Over the past year, there have been many new experiments with the existing RAG architecture, including CRAG and Self-RAG, to name a few. Now, here we take a look at one such uniquely powerful architecture that’s gaining interest: Cache-Augmented Generation (CAG).
The main difference between RAG and CAG:
- RAG relies on external knowledge base (e.g. in-memory DB, Vector DB, etc.).
- CAG bypasses this by precomputing KV values for the entire knowledge base and caching them in a KV cache. This entire knowledge base is then used during inference.
Traditional RAG
- Query submitted
- Relevant documents retrieved from VectorDB
- Retrieved documents appended to the query as context
Characteristics:
- Retrieves only subset of documents relevant to the query
- Retrieved documents and query must fit within the model’s context window
Problems:
- Retrieval Latency
- Retrieval Inaccuracies
- Context length limits
CAG
- At index time, knowledge base is tokenized and then KV values for every token is precomputed and stored in the KV cache
- At query time, the query vector interacts with the ENTIRE knowledge bases KV values which are stored in the cache for quick retrieval
Characteristics
- Precomputed Knowledge Base (KV values of every indexed token is calculated up front)

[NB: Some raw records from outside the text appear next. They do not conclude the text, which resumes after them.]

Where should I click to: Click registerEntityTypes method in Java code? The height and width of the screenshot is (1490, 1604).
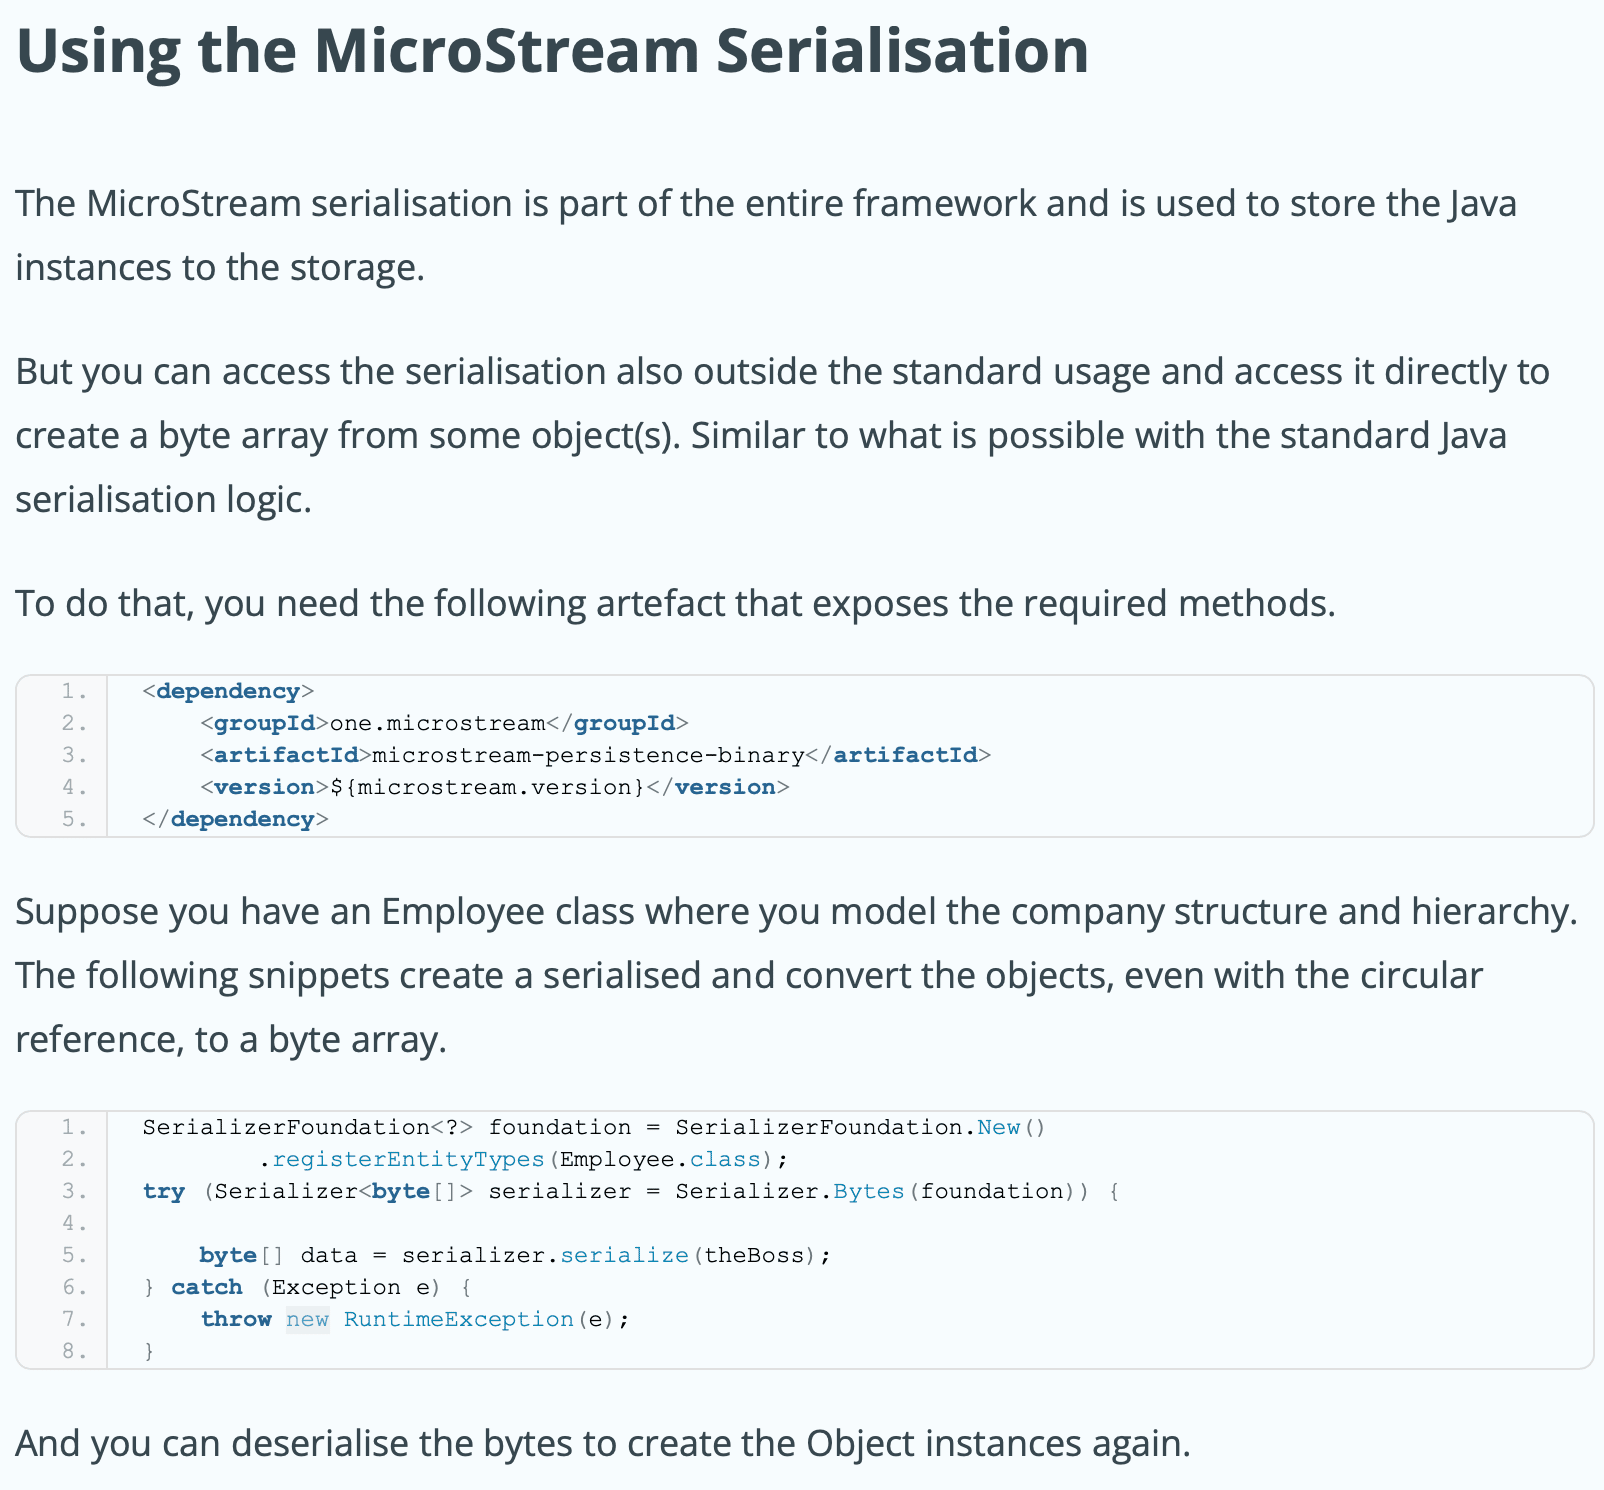pos(408,1159)

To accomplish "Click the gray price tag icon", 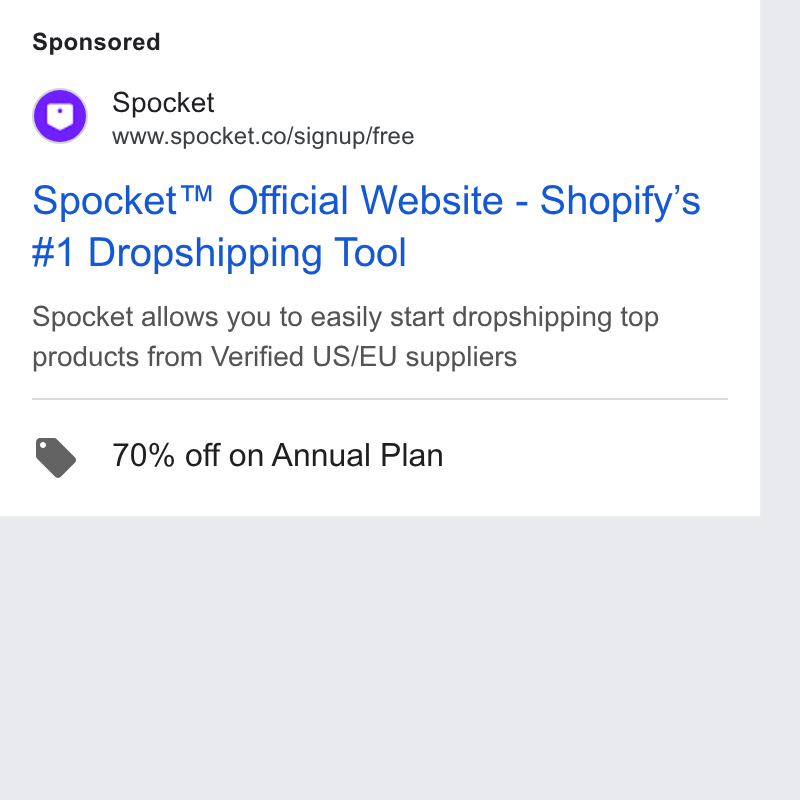I will point(56,457).
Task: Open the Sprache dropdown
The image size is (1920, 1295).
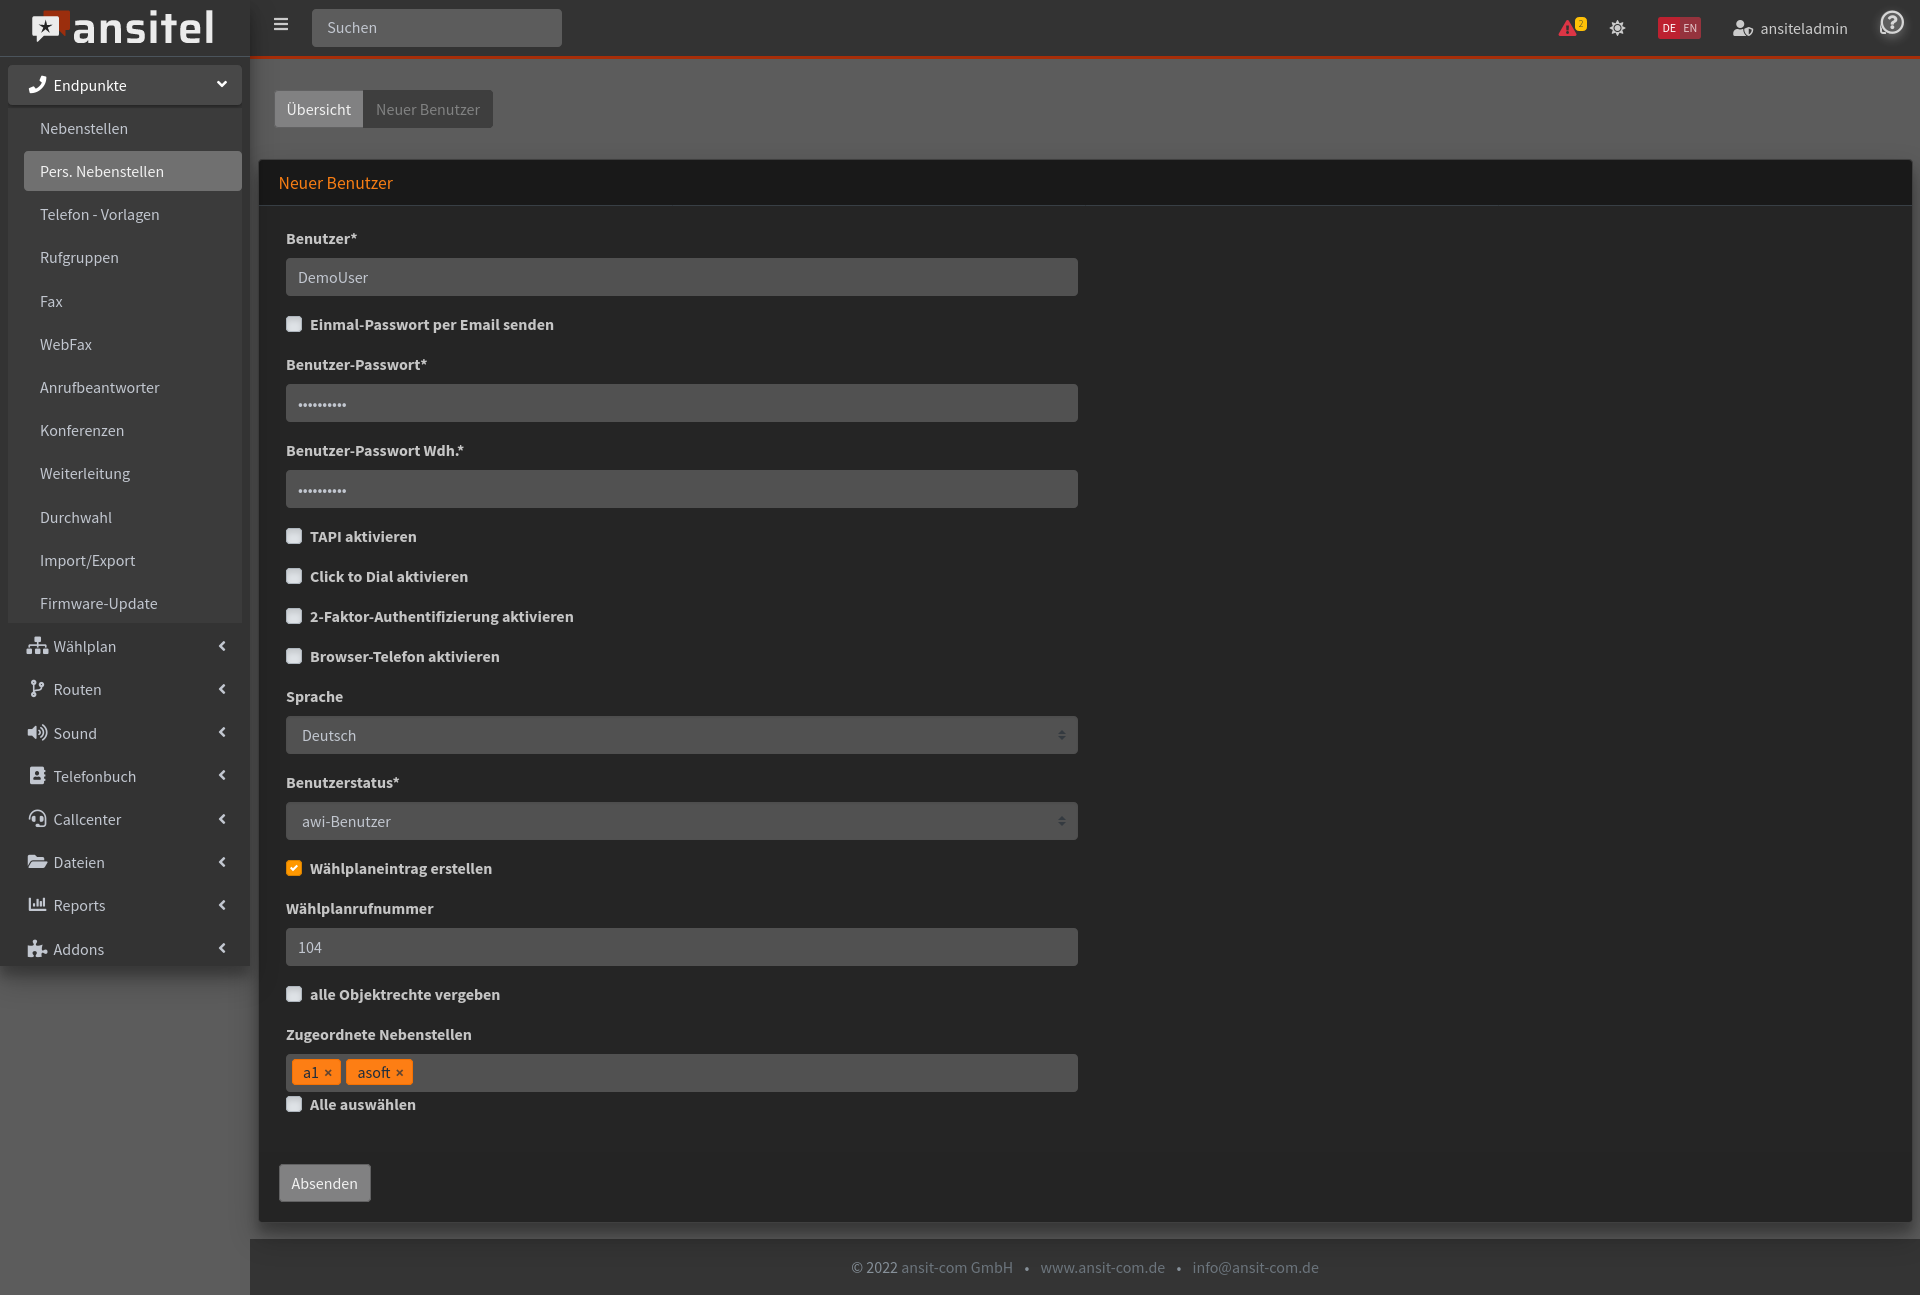Action: point(681,736)
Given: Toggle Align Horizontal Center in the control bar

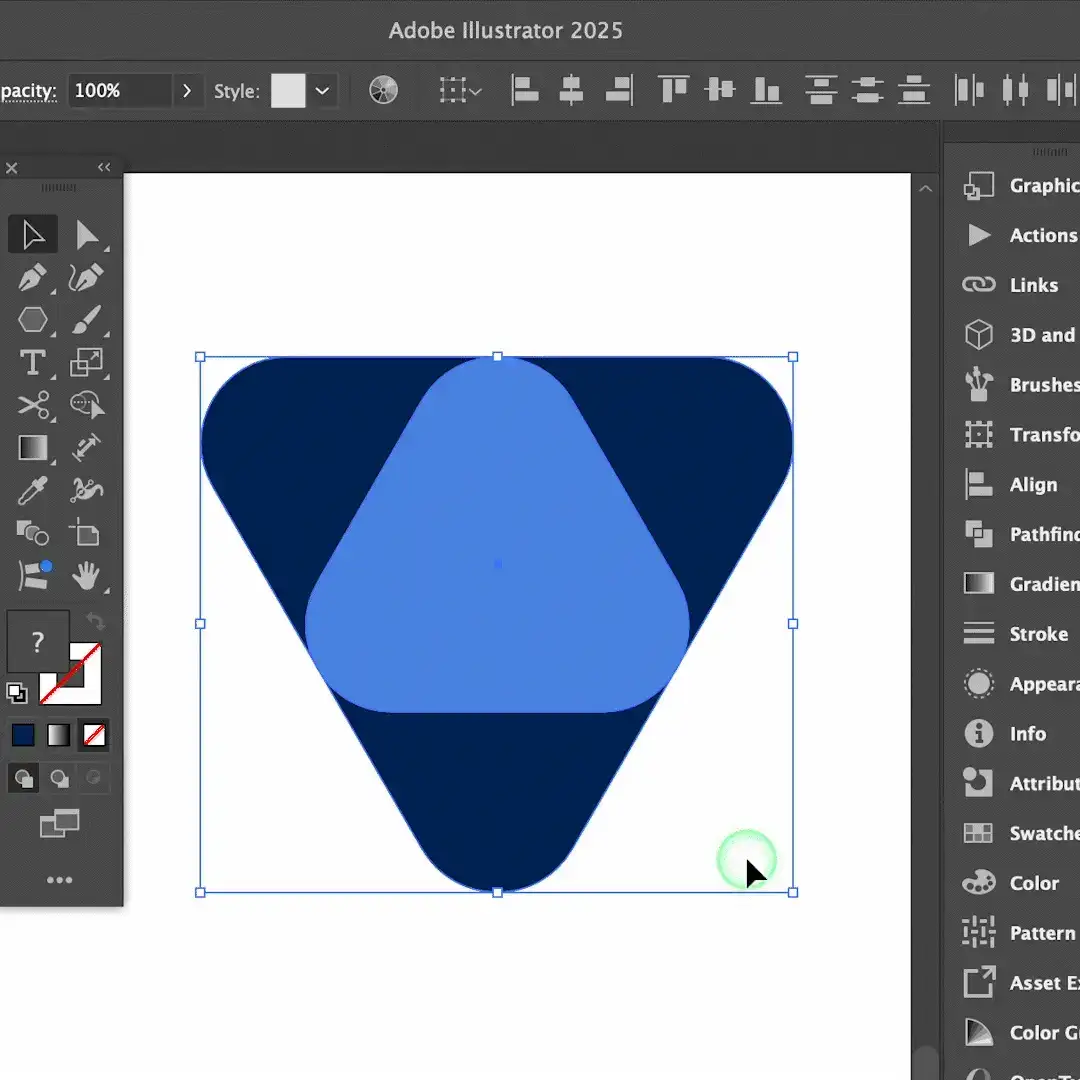Looking at the screenshot, I should click(570, 90).

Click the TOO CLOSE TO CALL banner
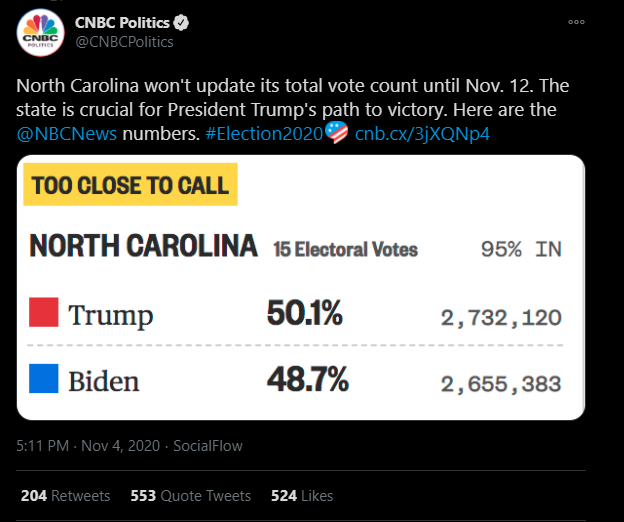[131, 186]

- This is unique because we bypass traditional context length limits, because the entire knowledge base is accessible via KV cache. So it falls outside the model architecture allowing model to use more than its context limit.
Benefits
- No Retrieval Latency
- No Retrieval Error (since all knowledge is preloaded), but low-quality or off-topic data in the knowledge base can degrade results
- CAG indirectly bypasses model context length limits, as the precomputed KV cache stores the entire knowledge base, allowing the model to attend to it without appending raw text to the query
Problems
- High compute cost as attention must process the query against the ENTIRE precomputed KV cache knowledge base
- High memory cost as precomputing and storing KV caches for large knowledge bases requires significant storage and memory
- No filtering during inference means if theres erroneous or outlier data in the knowledge base, it can degrade the quality of the generated response
Comparison
Feature | Traditional RAG | Cache-Augmented Generation (CAG) |
---|---|---|
Knowledge Access | Real-time retrieval from a knowledge base. | Preloaded KV cache for the entire knowledge base. |
Context Length | Limited to query + retrieved documents. | Full knowledge base is accessible via KV cache. |
Latency | Includes retrieval time. | No retrieval latency. |
Accuracy | Depends on retrieval quality. | Holistic access to precomputed knowledge. |
Compute Cost | Lower (limited context). | Higher (query attends to entire knowledge base). |
Memory Use | Minimal (retrieved subset only). | Higher (KV cache for all documents). |
Personal opinion
In theory,
- RAG is best for large, dynamic knowledge bases.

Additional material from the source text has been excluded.